Kiefer et al’s research paper, “Visualizing DNA replication in a catalytically active Bacillus DNA polymerase crystal”, focused on determining a highly resolved crystal structure (at 1.8Å resolution)  of the active site of a bacterial DNA polymerase bound catalytically with DNA primer templates, so as to better understand the mechanism by which nucleotides are correctly incorporated into a replicating DNA strand. To retain the fidelity of the DNA synthesis process, DNA polymerase I from a thermophilic bacteria (Bacillus stearothermophilus) was used because of its stability at high temperatures.

Bacillus fragments with DNA primer substrates were co-crystallized using the hanging drop-diffusion method. The DNA template strand had an identical duplex nine- base pair region, and a 5’ single stranded overhang for binding of the polymerase. Diffraction data of the templates, as well as electron density maps were collected, to determine the crystal structure before and after treatment with polymerase. Catalysis of the enzyme was investigated by incubating the co-crystals in separate stabilizing solutions: the first containing ddTTP, which resulted in the addition of one newly synthesized base pair; the second incubation in dATP, causing two new base pairs to be added. The use of ddTTP is of particular significance as it acts as a chain termination nucleotide. Difference electron density maps confirmed successive translocation at positions previously occupied by the initial substrate and that the enzyme recognized mismatched base pairing. Hence, the polymerase retained its catalytic and simultaneously discriminated between correct and incorrectly paired nucleotides.

Comparison of the translocated complexes showed several common structural features.

Extensive sequence-independent interactions were observed between the protein and the first four bases of the DNA minor groove recognition (MGR) region, extending from the 3’ primer terminus. Stacking interactions caused by Tyr714, which sandwiches itself between template bases via Van der Waals forces, forms a pocket of high steric complementarity around the first base pair at the active site. The pocket provided pronounced specificity for correctly paired nucleotides. As translocation continues from one base pair position to the next, a conformational transition of the DNA strand occurs from B-form, with C2’-endo sugar pucker, to underwound A-form and C3’-endo pucker, allowing the enzyme’s side chains access to the edges of the nucleotide bases.

The actual catalytic mechanism of DNA polymerase is described and subsequently illustrated in two crystallographic figures. Within the active site, Asp 830 hydrogen bonds to the 3’OH terminus temporarily shifting the DNA template to an A-form 3’endo conformation. Once Asp 830 deprotonates the 3’OH terminus, the resulting 3’oxy-anion then attacks the incoming dNTP at the α-phosphate, and in doing so switches back to the A-form C3’endo conformation. Addition of the dNTPs are facilitated through the stabilization effects of a divalent metal cation that is associated with Asp 653 and Asp 830. This occurs because the metal cation stabilizes the anionic α-, β-, and γ-phosphates of the incoming dNTP due to close proximity. Sugar specificity (of the incoming dNTP) is attained through the close positioning of Glu 658 and Phe 710 in regards to the 3’OH perhaps due to hydrogen bonding. Mismatch prevention is also discussed at the level of the active site and is illustrated through crystallographic figures. The position of Tyr 714 at the exact location predicted for the first nucleotide of the 5’ template overhang. This causes the overhang to turn 90º and bind within a “shallow pocket” within the O-helix. The fact that such a conformation inhibits further dNTP base pairing suggests that Tyr 714 aids in preventing mismatches. All these structural changes and interactions between the active site and template resulted in greater specificity for correct nucleotide incorporation, thus maintaining the high fidelity of DNA replication.

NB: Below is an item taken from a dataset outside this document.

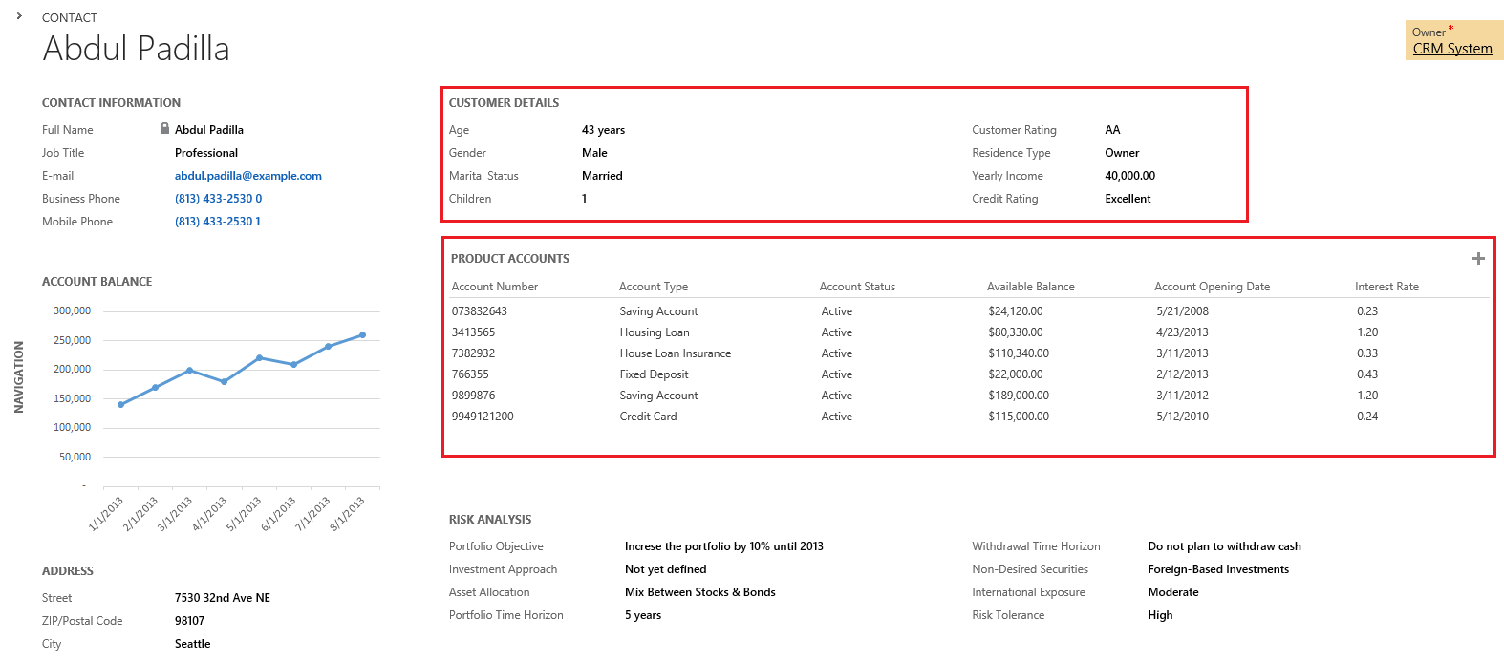Select the Housing Loan account row

[x=654, y=332]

How do the two papers relate to one another?  How did the earlier paper set the stage for the second paper?

The two papers trace the progressive understanding of the mechanism of DNA replication, by specifically focusing on the properties and function of DNA polymerase.

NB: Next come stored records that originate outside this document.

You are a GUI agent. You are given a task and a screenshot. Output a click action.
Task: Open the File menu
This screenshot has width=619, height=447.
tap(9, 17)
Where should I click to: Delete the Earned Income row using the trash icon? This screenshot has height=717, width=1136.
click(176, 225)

The Lehman paper outlined the step-by-step procedure of isolating and purifying the polymerase, as well as the preparation of substrates needed in each step.

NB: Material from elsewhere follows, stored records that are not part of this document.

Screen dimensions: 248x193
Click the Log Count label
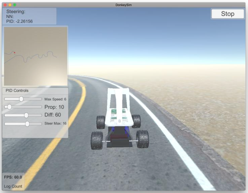coord(13,186)
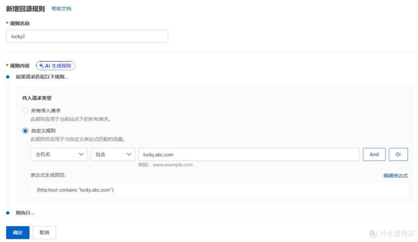
Task: Click the http.host expression preview text
Action: point(75,190)
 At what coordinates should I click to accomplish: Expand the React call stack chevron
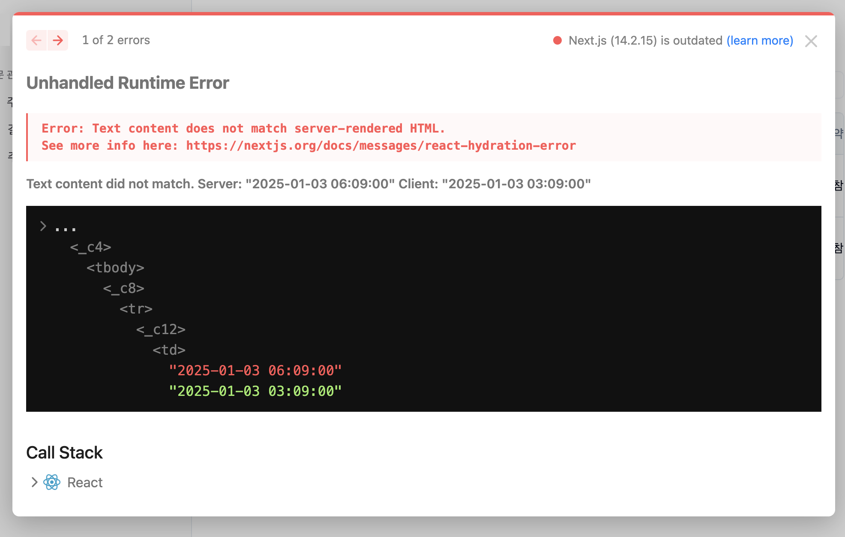click(34, 482)
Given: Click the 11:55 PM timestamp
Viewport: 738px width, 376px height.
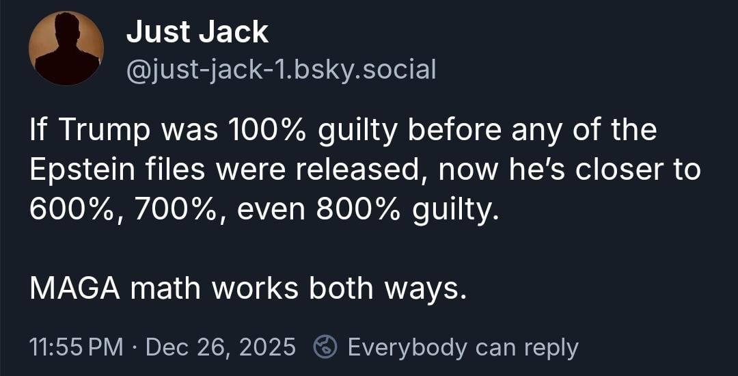Looking at the screenshot, I should 77,347.
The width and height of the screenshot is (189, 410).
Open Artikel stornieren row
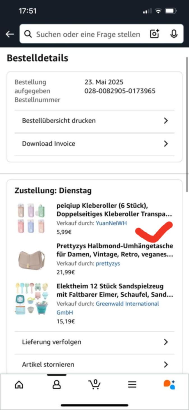click(95, 365)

Its detailed work set the stage for more in-depth analysis of the replication process, an example being the Kiefer paper. The work of Kiefer et al, presented a high resolution view of the active site-template strand translocated complex in crystal form and thus, gave insight into the structural interactions occurring at the polymerase active site that enable correct base pairing in DNA replication.